The Budget Center released its updated California Women’s Well-Being Index, an interactive online tool that provides a multifaceted statewide look and breakdown by all 58 California counties of how women are doing in their communities. The Index pulls together an array of measures for women and shares data by race and ethnicity, including health, personal safety, employment and earnings, economic security, and political empowerment data.
“Still today, we see that gender and racial discrimination are hurting California women – even with statewide policy advancements in recent years such as expanded paid family leave and funding for child care that are particularly important for women,” said Kristin Schumacher, creator of the California Women’s Well-Being Index and Senior Policy Analyst with the California Budget & Policy Center.
Among the statewide findings from the Index: Latinx and Native American women across California face particularly acute disparities when it comes to earning a living wage, accessing health care, buying healthy food, staying safe, and being elected to members of their local governments. Regionally, women living in counties in the San Joaquin Valley, Northern Sacramento Valley, North Coast, and in the Inland Empire fare worse compared to women in other regions of the state.
“The data and information in the Budget Center’s new Index by race, ethnicity, county, and our own stories show that lacking access to quality health care and child care, not having financial resources to turn to in crisis, and still being kept out of decision-making at many levels of government all points to where support and investment is needed to break down gender and racial barriers and help women thrive in California,” Schumacher said.
A snapshot of data and findings that can be found in the Index:
California women lack access to health care. Race, ethnicity, and region exacerbate these challenges for women and their families.
- 1 in 10 women in California do not have health insurance.
- 17% of Latinx women do not have health insurance compared to just 5.6% of white women.
- Nearly 13% of women in Los Angeles County lack health insurance coverage, placing the county in the bottom five in terms of insured women.
- In Monterey County, 14.4% of women are uninsured compared to 10.3% statewide.
- Roughly 1 in 3 Pacific Islander and Native American women did not receive adequate prenatal care — 35% and 32.1%, respectively.

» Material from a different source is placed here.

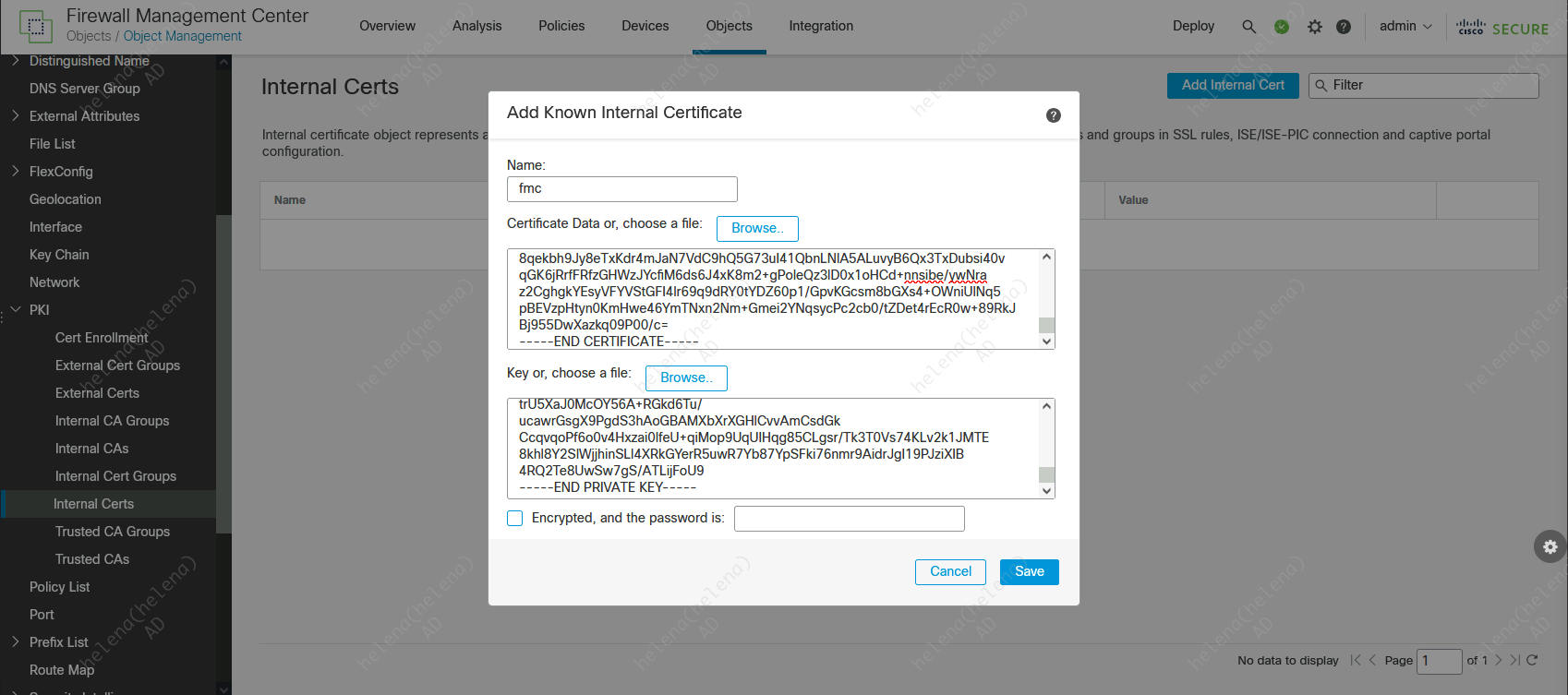Screen dimensions: 1568x695
Task: Click the search magnifier icon in header
Action: click(1248, 27)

California women are blocked from earning a living wage or affording the cost of living. A woman’s race, ethnicity, and where she lives further obstruct her economic security.
- Nearly 4 in 10 women in California earn low wages.
- More than half of Latinx women earn low wages (52.6%) — nearly double the rate for white women in California (27.5%).
- In Santa Clara County, 45.9% of women earn low wages — the highest rate in the state.
- The median earnings for Latinx women working full-time, year-round were just 42 cents for every dollar earned by white men in California.
- Overall, women working full-time, year-round in California earn just 88 cents for every dollar men earn. The wage gap is the greatest in Calaveras County where women earn just 70 cents for every dollar men earn. The wage gap is the smallest for women in Napa County who earn 95 cents for every dollar men earn.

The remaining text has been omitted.